[Source data]:
──────────

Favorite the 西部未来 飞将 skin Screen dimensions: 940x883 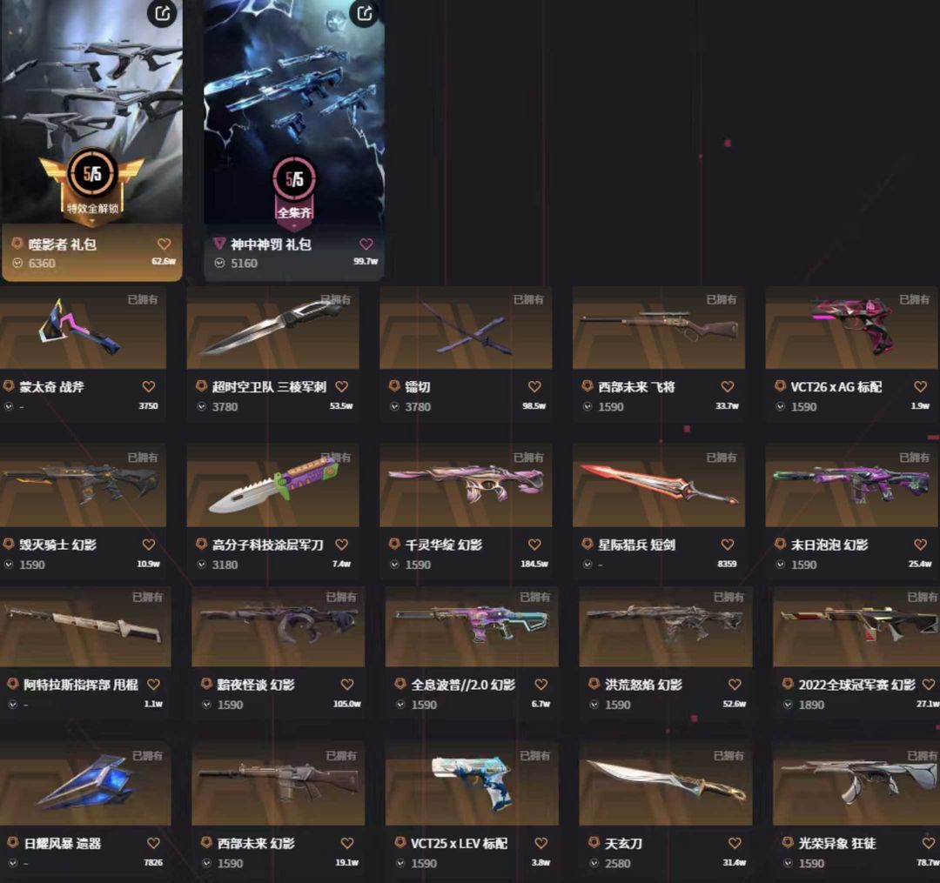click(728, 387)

──────────

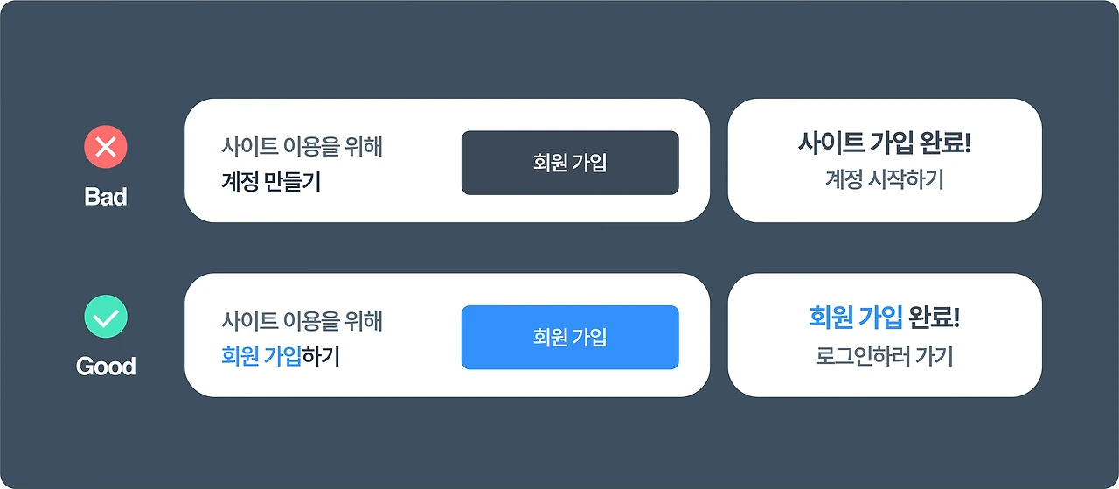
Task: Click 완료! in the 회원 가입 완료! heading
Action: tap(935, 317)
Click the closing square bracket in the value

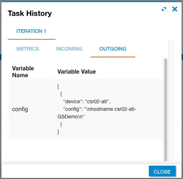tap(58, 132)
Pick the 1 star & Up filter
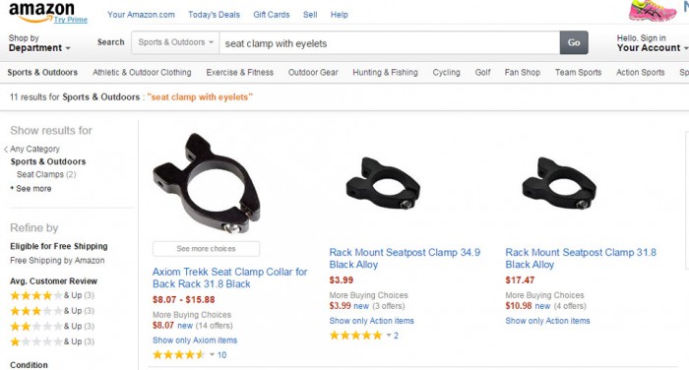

──────────

[Problem details]:
Set the pictures aside and reproduce exactly the lines above, from the line holding "Click the closing square bracket in the value" through the line holding "Pick the 1 star & Up filter", both included, with nothing else.

[Response to the task]:
Click the closing square bracket in the value

tap(58, 132)
Pick the 1 star & Up filter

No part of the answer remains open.